The storage size is an informative property that allows the specification of the expected amount of storage to be needed. It may be used by the server in seeing if appropriate space is available and in reserving space. It is specified as a 64-bit unsigned value giving a quantity of storage expressed in bytes.

typedef uint64_t propbase_size; This value may be different from the expected file size. Areas not allocated, because of holes for example, are not included. This amount of storage may not be required immediately if the file starts small and grows. Any derating of specified values is purely a matter of server implementation choice and will typically reflect the ability to move data to respond to storage overcommitment. A value of zero is invalid and would result in the error NFS4ERR_SCTL_BADPARM when used in an OPEN or CREATE. When used in SETATTR, it causes deletion of a previous storage size specification.

The storage use duration is an informative property that allows the specification of the amount of time that the storage is expected to be needed. It may be used in assigning files to storage so that space conflicts are reduced. It is specified as a 64-bit unsigned value giving a duration in milliseconds.
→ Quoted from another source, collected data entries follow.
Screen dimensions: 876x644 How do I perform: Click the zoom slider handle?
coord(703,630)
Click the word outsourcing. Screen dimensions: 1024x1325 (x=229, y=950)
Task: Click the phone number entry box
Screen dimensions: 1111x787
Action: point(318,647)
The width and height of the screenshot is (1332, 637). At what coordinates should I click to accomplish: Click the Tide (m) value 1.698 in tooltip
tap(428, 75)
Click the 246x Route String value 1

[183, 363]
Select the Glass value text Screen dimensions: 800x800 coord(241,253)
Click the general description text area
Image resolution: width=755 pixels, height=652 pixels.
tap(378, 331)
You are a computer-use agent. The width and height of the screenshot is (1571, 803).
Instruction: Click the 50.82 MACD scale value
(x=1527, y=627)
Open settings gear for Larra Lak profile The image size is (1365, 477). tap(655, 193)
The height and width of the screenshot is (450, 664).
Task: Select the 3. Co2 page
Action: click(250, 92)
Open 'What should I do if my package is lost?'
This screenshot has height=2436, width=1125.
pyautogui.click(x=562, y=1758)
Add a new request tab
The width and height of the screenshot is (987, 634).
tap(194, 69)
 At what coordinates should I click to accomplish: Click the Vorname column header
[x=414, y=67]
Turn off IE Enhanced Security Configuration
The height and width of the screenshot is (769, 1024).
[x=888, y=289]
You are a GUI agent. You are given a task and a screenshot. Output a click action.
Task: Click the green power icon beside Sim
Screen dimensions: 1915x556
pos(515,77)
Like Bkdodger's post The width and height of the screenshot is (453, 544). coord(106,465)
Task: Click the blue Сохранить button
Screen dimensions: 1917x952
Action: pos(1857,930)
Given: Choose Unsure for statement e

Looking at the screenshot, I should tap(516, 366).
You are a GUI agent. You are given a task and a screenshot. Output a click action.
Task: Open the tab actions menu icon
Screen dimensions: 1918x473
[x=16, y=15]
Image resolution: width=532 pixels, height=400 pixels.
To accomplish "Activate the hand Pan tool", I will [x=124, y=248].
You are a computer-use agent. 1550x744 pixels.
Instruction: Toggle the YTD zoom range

typedef uint64_t propbase_duration; This allows times from 1 millisecond up to approximately 500 million years to be specified. A value of zero is invalid and would result in the error NFS4ERR_SCTL_BADPARM when used in an OPEN or CREATE. When used in SETATTR, it causes deletion of a previous storage duration specification.

The storage device failure limit is an enforceable property that allows the specification of a number of disk drives (or other devices) that can fail simultaneously with no data loss and that incurs zero recovery time. It must be the case that any set of devices of the specified can fail without data loss and with zero recovery time. Even though there is no recovery time, there may be a significant recovery period of modestly reduced performance while adaptation to the failure is done and until the completion of which, additional v device failures will be considered simultaneous. The limit is specified as a 32-bit unsigned value giving the minimum count of simultaneous failures that can result in data loss to clients accessing the file. Storage is assigned which either matches this specification or provides a greater value. When pNFS is involved the specification applies to storage for the MDS and each DS.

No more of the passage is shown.